We left for Nigeria around noon, and arrived at CHIPROM at 2 in the afternoon. The driving was pretty crazy, but I will blog about that another time! I was introduced to the children, who sang a song to welcome me, and then set up my room that night. I had fried plantains with ketchup for supper, and went to sleep in my newly painted room.
My room has two beds in it (the one is to the right in the picture, with my suitcases on it). There are three windows because it is at one end of the volunteer building, and it gets a pretty good breeze if the windows are open. To keep cool (because frankly, it's hot here) I put the fan on and leave it blowing on my face all night long. However, the electricity is very spotty in Nigeria, so sometimes I wake up all sweaty and gross because the fan turned off sometime in the middle of the night. There are definitely a lot of things to get used to here!
As for the other CHIPROM workers, there are 6 "mommies" who work on a rotation schedule. When I arrived, I met three of them, and this Monday afternoon they switched, and I met the other three. The reason they have this schedule is so that they can go back to their homes and take care of their own families. These ladies sacrifice a lot of time to be with these kids!
And that brings us to the kids. They are wonderful! Sometimes, they just start praising the Lord for no reason! One of the kids is named Sunday, and his nickname is Pastor Sunday because he loves to preach about God so often. Can it get any better than that?
Anyways, I am growing to love it here. There are a LOT of things to get used to, but at the same time, I need to constantly remind myself why I am here. I am here to serve the Lord, and to do that by serving these children. If that means that all I can do is play with them for a few hours in a day and help them with their homework, then that is what it means. Being a North American, I crave a schedule and a task. However, here the schedule is very fluid and changes quite often, and because of the language barrier (most people here speak Yoruba as their first language) I am often left in the dark about what's going on.
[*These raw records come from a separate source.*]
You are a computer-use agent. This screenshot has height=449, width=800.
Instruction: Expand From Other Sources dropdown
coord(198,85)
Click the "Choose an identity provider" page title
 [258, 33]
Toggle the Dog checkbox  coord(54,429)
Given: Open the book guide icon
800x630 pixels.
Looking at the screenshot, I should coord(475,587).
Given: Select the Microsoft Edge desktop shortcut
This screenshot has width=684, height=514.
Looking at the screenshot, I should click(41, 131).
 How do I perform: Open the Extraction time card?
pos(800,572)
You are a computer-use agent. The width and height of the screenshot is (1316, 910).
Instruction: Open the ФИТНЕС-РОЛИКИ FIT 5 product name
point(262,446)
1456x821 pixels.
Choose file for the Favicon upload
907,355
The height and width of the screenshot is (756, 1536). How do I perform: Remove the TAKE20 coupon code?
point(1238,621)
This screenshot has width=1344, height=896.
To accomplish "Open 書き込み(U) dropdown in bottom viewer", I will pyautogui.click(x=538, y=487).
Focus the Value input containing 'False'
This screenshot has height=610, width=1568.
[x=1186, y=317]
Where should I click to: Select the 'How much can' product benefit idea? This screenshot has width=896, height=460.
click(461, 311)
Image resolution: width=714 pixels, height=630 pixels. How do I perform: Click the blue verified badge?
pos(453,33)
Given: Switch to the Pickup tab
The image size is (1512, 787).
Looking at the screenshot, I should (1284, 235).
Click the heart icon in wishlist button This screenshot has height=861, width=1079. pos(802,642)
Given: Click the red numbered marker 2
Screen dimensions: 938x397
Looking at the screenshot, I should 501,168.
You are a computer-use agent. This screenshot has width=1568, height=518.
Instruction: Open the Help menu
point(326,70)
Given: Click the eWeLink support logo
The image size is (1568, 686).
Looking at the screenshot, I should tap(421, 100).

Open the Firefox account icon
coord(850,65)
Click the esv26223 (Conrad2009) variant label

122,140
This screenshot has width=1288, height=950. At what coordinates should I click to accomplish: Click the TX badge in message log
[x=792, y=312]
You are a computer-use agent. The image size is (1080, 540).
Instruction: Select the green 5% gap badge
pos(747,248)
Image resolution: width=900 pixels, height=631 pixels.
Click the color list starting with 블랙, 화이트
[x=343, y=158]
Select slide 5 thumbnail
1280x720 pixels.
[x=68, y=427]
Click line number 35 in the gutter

But I have to be patient and learn to deal with it. And I also need to remind myself that I have a lot of time to figure this stuff out. I still have 80 days!
I would like to say to all my family and friends that I love you and your support. If I'm ever feeling useless or confused as to why I am here, I think about how many people have affirmed me in this calling, and all the love and support that was given to me. I'm on the right track, but it's not an easy one, and I thank you guys for encouraging me to continue doing this.